Now it is in fact just as easy to paint a picture like that with consciousness. Brains model the world. To be modelling the world ought to feel like something, right? Why wouldn't it?
But now the typical layperson is not at all satisfied. It is easy to believe in a world composed of little atoms, or waves, or whatever. But there is not the same cultural preparation to understand nature in terms of structures or functions. If you point at a brain, folk are only expecting to find a lump of meat. A bunch of chemicals. Talk of its structure - grounded in a play of symbols - is just not a conventional way to look at anything. It does not give the same easy intuitive pictures of concrete stuff happening.
Quoting Read Parfit
No. The right scientific answer is going to be focused on the abstract structure - the modelling relation that is in play.
That is what cognitive psychology was pursuing - a functional description of mind. And that is where the symbol-grounding issue arose as a foundational problem for the overly computational road that cogsci was taking. Science took a big wrong turning for a couple of decades because it thought pure syntax - symbolic processing - would light up and be conscious all by itself.
So symbol grounding was cogsci slowly realising it had taken the wrong path. It had to back up, rediscover the neural networking and other embodied relational approaches it had trampled over, and begin again.

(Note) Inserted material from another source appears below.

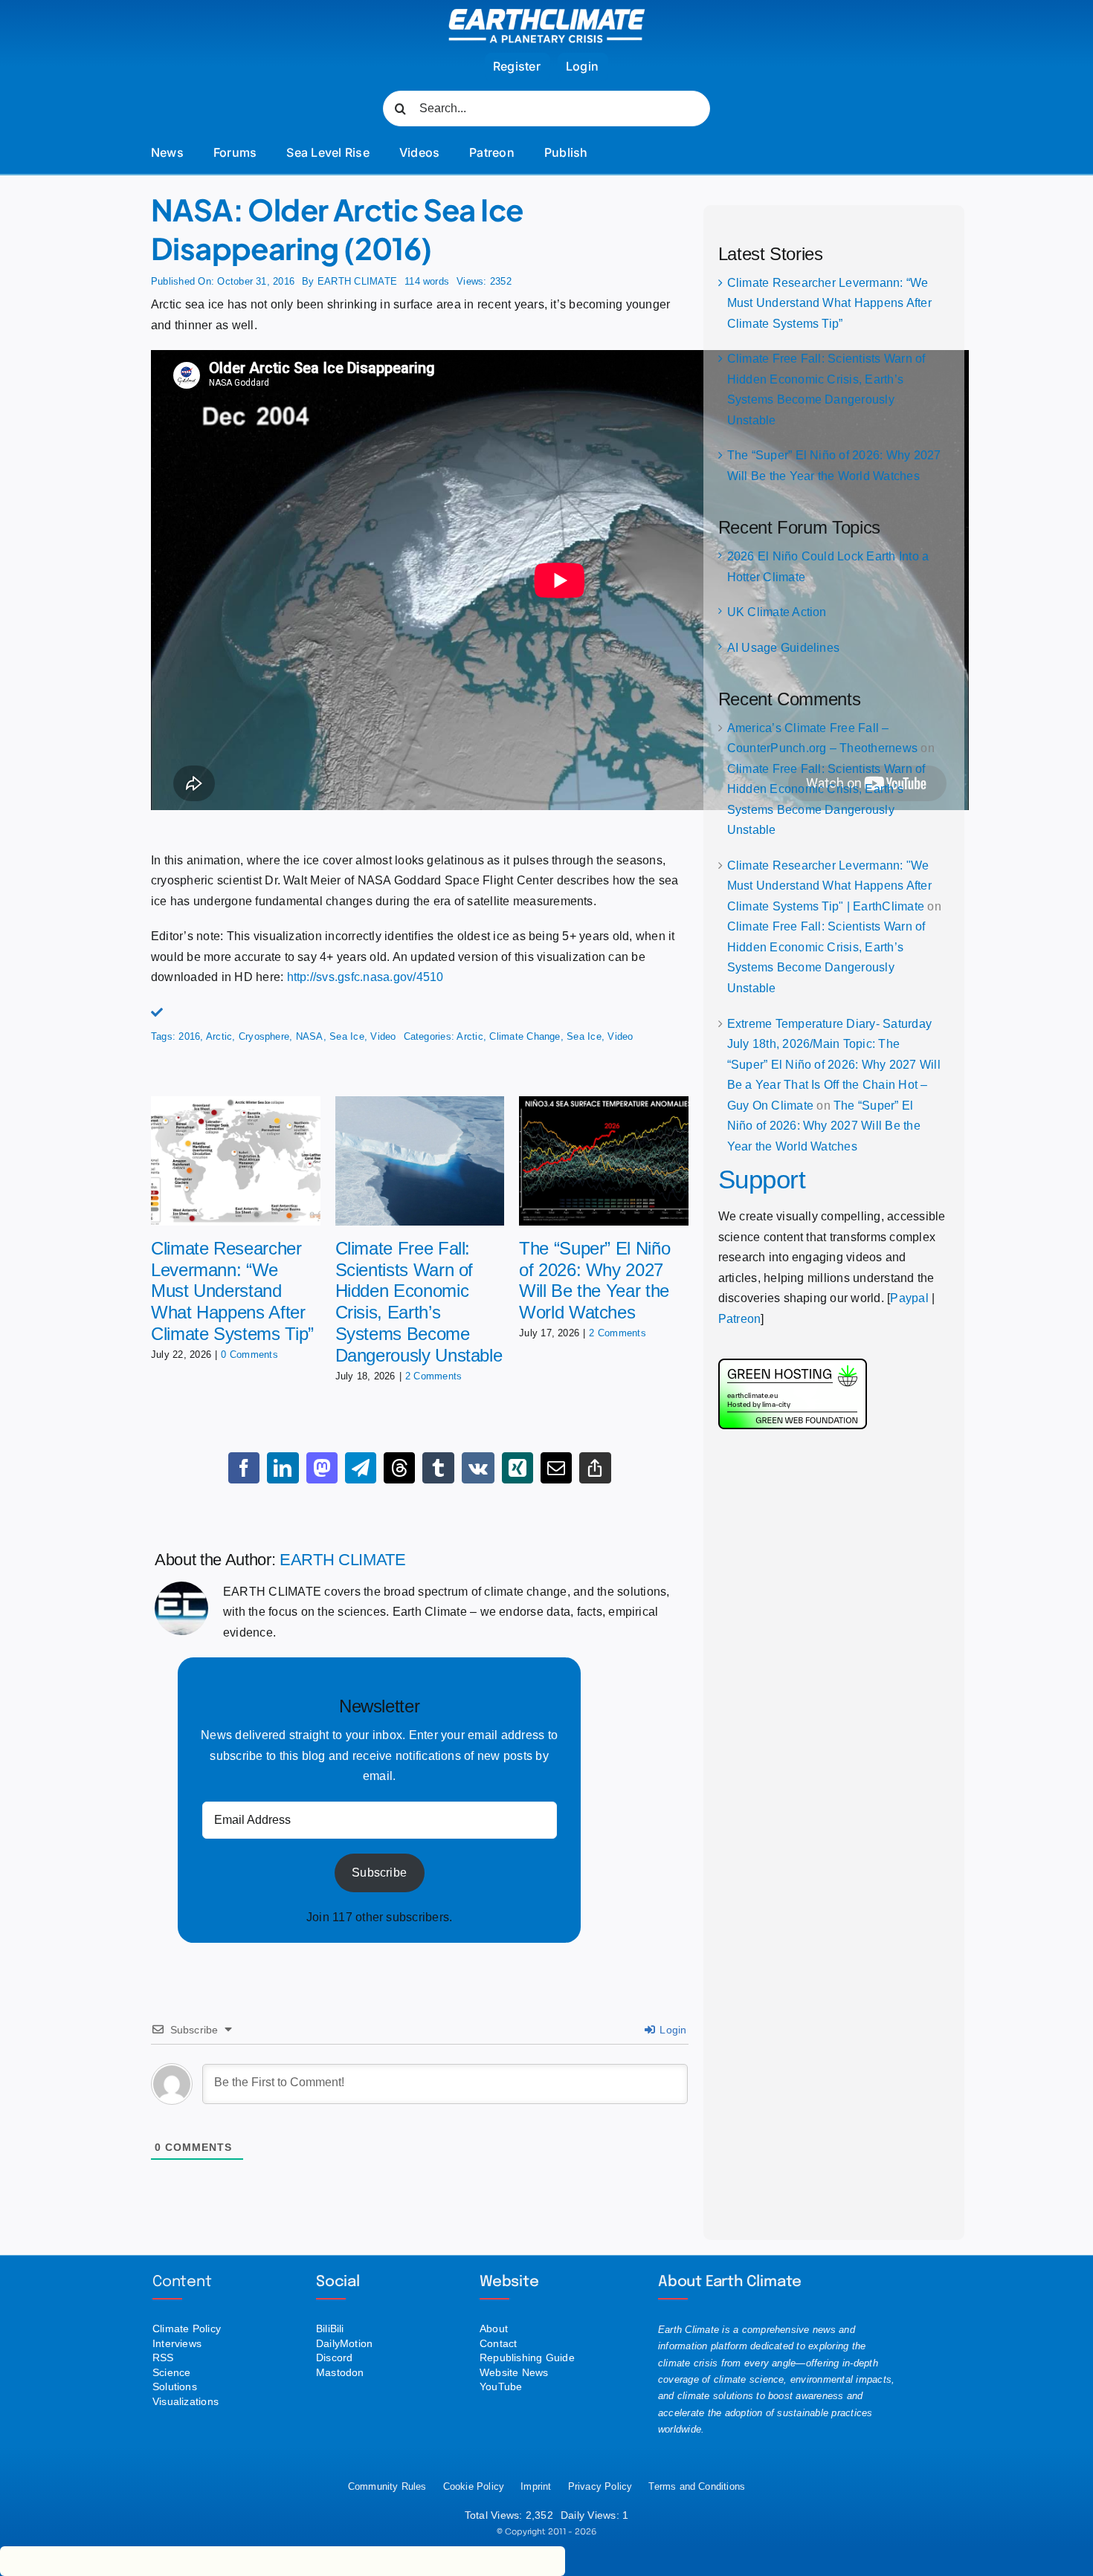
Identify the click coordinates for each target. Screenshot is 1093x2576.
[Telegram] (360, 1468)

The best current approach to my taste is Karl Friston's Bayesian Brain framework. It is neural networking married to thermodynamics - the mental equivalent of the marriage of genetic constraints and metabolic dissipation in life science.
So you have information and physics united in the one theoretical framework. You have symbols, but they are grounded ... by being the thing inbetween, mediating the relation that connects the information and the physics.
I'm sure this all sounds pretty confusing and abstract. But check out Friston. Our best theory of mind will have to be one that speaks to the embodied modelling relation that exists between minds and worlds, or the functional structure of a brain and the affordances that manifests in some material environment.
When if comes to the "conscious feels" question, it won't be about dopamine but about understanding why I see the butter as "yellow". What function does it serve to reduce the complexity of matter and energy that is "the world" to this informational token?
And then understanding how much information processing went into arriving at this perceptual judgement - a sensation of yellow - would go towards the general question of "why it would feel like anything?". Once you really do get down to the level of understanding the complexity of stuff like the modulatory role of dopamine as an informational signal, then you are going to have to respond, "well, why wouldn't all this intricate world modelling not feel like something rather than nothing?".
Looks like Firiston has worked on a new collaborative book The Pragmatic Turn
It looks interesting. I think I will check it out.
Thanks.
Hey, I didn't even realise. That is going to be a pretty technical volume though.
There is this New Sci article - https://www.fil.ion.ucl.ac.uk/~karl/Is%20this%20a%20unified%20theory%20of%20the%20brain.pdf
Or another introduction - https://www.fil.ion.ucl.ac.uk/~karl/Seed%20The%20Prophetic%20Brain.pdf
As well as all his publications - https://www.fil.ion.ucl.ac.uk/~karl/
I agree with that.
Quoting Read Parfit
I don't think "objective criteria" makes sense, since criteria is necessarily subjective. We can produce criteria that we measure objective (i.e. external-to-mind) things against though, if that's what you mean.
Quoting Read Parfit
Mathematical concepts are based on a formal axiomatic system whereas concepts like Pegasus aren't.